The number of Illawarra pubs and clubs on the state's most violent venues record has fallen to an all-time low, with just one pub from the region making the most recent edition of the name and shame list.
Corrimal's Palm Court Hotel has been added to the revised, annual list of violent NSW venues after recording 15 incidents during 2011.
However, Illawarra nightspots
The Illawarra's sole entry on the list, which this year included 31 venues from across the state, marks the lowest number of Illawarra venues to appear on the list since it was created in 2008.
As a result of the listing, the Palm Court Hotel will be forced to comply with a series of restrictions to help curb antisocial behaviour at the pub, including ceasing alcohol service 30 minutes before closing, using plastic cups after midnight and having 10-minute alcohol "time-outs" every hour.
The restrictions fall under the Government's "level two" restrictions, inflicted on pubs which have between 12 and 18 violent incidents.
Pubs and clubs which have 19 or more violent incidents in a year, known as "level one" establishments, have to adhere to punitive conditions including restrictions on serving shots or doubles and a limit of four alcoholic drinks for each patron after midnight.
However, Palm Court manager Belinda Bleimuth said the pub had changed hands at the start of the year and was now a different place.
"We've had new owners from January this year but we've been pinned with it [the listing] as a result of what happened last year," she said, adding the new licensee, Chris Scadden, had implemented a number of significant changes.
"The nightclub has been closed down and we've renovated the whole thing to make it more family and female friendly."

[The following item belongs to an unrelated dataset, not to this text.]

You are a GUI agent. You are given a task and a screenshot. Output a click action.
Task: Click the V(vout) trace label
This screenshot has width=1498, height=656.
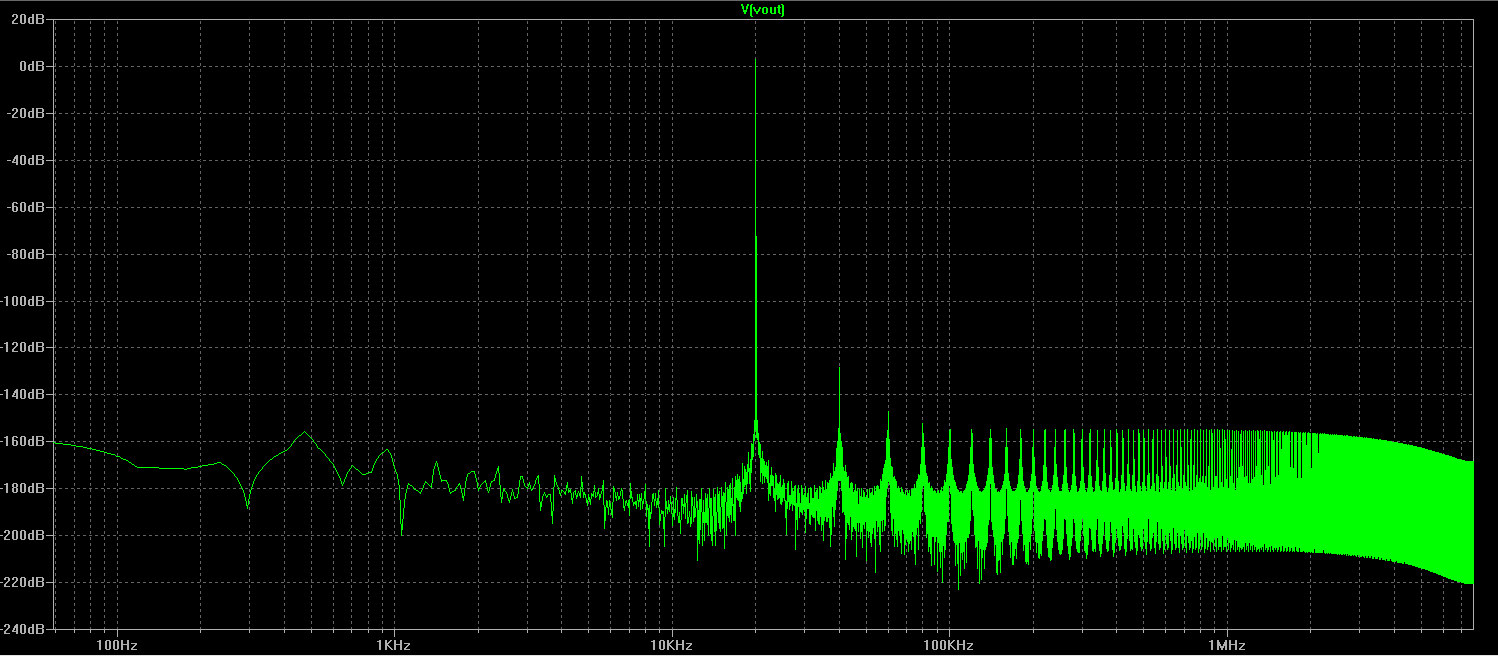[x=754, y=9]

Ms Bleimuth assured patrons the pub had turned a new leaf.
"What has happened in the past is not what's going to happen in the future," she said.
"We have a zero-tolerance policy on any kind of anti-social behaviour."
Meantime, the Shellharbour Club may have curbed antisocial behaviour among patrons, but the club failed to adhere to newly introduced liquor laws at least once this year.
The club was given its first "strike" under new liquor laws for allowing a patron to become intoxicated on its premises in February.
Under the scheme, clubs that receive three strikes over a period of three years face serious consequences, including having their licences suspended or cancelled.